** Opening Source data block **

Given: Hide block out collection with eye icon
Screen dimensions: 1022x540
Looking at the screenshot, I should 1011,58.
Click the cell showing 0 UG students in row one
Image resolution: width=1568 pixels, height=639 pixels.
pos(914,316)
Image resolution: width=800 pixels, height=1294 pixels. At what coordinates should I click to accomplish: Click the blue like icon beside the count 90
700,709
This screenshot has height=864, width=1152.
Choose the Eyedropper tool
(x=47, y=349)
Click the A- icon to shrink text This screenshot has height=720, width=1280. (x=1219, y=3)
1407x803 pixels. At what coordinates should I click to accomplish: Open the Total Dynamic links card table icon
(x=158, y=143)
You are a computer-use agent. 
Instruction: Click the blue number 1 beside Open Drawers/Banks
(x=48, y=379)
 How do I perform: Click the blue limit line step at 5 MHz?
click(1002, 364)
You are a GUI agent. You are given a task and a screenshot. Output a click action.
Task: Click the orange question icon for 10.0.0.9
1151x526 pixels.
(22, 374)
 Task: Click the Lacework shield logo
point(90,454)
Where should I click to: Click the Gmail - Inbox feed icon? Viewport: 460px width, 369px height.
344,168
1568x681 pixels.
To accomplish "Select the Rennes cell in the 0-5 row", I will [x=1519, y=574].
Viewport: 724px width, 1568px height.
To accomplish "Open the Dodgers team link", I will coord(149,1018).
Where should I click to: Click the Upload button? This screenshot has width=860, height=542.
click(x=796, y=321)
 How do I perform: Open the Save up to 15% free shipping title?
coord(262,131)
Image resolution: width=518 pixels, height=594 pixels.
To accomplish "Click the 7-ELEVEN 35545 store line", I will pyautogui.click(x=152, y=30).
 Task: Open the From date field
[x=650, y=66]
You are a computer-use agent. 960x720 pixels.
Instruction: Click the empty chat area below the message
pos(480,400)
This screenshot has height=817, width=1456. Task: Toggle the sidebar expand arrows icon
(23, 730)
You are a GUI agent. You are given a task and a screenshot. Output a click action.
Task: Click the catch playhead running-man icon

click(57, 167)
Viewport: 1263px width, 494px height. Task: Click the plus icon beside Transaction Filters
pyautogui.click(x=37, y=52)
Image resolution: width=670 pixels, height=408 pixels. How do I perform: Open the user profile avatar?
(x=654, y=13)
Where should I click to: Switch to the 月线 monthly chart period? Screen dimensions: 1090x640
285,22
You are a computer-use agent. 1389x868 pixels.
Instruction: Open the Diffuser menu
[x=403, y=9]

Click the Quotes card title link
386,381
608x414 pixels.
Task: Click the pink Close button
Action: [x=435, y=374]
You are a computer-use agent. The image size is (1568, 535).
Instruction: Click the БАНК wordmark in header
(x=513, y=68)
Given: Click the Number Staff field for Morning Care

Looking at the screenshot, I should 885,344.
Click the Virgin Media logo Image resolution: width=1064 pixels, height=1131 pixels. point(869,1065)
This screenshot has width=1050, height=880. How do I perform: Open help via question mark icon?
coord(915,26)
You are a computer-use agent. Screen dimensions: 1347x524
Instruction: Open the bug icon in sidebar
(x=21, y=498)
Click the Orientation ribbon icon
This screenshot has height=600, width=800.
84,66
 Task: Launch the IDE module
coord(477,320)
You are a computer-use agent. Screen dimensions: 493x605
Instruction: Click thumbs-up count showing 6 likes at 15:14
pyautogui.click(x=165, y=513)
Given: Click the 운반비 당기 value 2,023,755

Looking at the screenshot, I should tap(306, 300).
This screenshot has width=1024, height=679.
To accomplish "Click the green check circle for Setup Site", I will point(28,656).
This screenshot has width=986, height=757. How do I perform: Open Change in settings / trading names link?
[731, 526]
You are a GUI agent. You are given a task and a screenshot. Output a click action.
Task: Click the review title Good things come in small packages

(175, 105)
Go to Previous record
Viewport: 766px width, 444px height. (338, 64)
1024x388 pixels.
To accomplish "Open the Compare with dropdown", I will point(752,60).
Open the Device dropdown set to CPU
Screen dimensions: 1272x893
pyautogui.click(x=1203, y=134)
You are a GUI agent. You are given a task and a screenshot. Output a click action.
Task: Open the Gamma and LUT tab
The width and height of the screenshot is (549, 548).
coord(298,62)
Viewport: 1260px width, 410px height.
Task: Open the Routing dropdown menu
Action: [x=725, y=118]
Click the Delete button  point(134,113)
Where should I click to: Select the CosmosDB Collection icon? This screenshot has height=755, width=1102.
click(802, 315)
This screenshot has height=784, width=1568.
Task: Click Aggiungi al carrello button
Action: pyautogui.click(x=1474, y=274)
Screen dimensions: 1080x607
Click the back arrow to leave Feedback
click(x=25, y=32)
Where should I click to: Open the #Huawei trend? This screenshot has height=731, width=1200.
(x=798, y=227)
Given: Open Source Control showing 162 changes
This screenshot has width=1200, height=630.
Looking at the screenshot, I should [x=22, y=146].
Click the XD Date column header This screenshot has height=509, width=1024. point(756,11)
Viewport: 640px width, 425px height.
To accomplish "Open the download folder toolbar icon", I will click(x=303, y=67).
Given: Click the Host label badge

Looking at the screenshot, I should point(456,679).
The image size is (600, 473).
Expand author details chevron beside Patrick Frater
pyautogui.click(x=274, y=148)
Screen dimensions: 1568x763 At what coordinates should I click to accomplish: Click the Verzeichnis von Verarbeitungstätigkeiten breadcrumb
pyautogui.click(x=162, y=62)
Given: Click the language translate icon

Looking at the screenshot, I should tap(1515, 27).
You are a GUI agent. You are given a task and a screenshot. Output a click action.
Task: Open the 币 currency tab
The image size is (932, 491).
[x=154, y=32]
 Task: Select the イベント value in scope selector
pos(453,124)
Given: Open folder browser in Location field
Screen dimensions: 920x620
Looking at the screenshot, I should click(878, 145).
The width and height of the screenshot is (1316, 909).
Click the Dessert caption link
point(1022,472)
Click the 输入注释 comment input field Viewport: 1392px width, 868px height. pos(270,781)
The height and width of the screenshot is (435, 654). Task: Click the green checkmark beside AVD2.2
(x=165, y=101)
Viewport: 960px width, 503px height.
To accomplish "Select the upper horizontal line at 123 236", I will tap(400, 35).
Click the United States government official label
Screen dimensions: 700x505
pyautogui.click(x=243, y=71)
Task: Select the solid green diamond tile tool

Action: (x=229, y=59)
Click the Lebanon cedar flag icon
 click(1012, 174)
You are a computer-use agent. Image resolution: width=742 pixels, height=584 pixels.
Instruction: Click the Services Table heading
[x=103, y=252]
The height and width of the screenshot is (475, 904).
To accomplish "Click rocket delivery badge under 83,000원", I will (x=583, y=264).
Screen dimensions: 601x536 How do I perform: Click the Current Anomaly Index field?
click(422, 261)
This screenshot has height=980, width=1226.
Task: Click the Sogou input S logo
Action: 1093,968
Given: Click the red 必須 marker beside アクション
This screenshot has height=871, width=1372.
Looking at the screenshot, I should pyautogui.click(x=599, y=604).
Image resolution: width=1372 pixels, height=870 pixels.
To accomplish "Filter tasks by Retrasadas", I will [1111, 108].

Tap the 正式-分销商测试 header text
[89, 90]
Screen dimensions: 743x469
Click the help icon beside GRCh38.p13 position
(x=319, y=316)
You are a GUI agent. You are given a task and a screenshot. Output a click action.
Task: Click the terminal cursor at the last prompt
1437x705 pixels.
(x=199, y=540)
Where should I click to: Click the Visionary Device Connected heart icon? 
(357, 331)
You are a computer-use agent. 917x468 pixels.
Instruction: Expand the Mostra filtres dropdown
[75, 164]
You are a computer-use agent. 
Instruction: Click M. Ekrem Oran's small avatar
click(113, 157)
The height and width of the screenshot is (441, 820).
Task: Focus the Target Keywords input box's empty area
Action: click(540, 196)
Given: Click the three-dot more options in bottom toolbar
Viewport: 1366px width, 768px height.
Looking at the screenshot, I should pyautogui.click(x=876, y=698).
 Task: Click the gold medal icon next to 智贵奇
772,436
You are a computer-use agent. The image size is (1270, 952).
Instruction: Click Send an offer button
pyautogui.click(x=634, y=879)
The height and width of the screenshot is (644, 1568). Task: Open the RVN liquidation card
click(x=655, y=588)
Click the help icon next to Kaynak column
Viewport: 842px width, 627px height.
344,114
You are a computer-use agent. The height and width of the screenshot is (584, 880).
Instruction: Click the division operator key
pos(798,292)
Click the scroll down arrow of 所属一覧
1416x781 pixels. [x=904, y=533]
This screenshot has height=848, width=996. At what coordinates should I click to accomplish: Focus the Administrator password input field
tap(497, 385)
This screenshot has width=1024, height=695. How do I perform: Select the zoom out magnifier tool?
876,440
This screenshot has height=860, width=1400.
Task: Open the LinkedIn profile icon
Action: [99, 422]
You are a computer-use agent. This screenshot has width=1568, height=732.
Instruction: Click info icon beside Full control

** Closing Source data block **

## Exercise directions
Go through the material line by line and state how many lines hold "toolbar", with no other words.

## Result of this task
2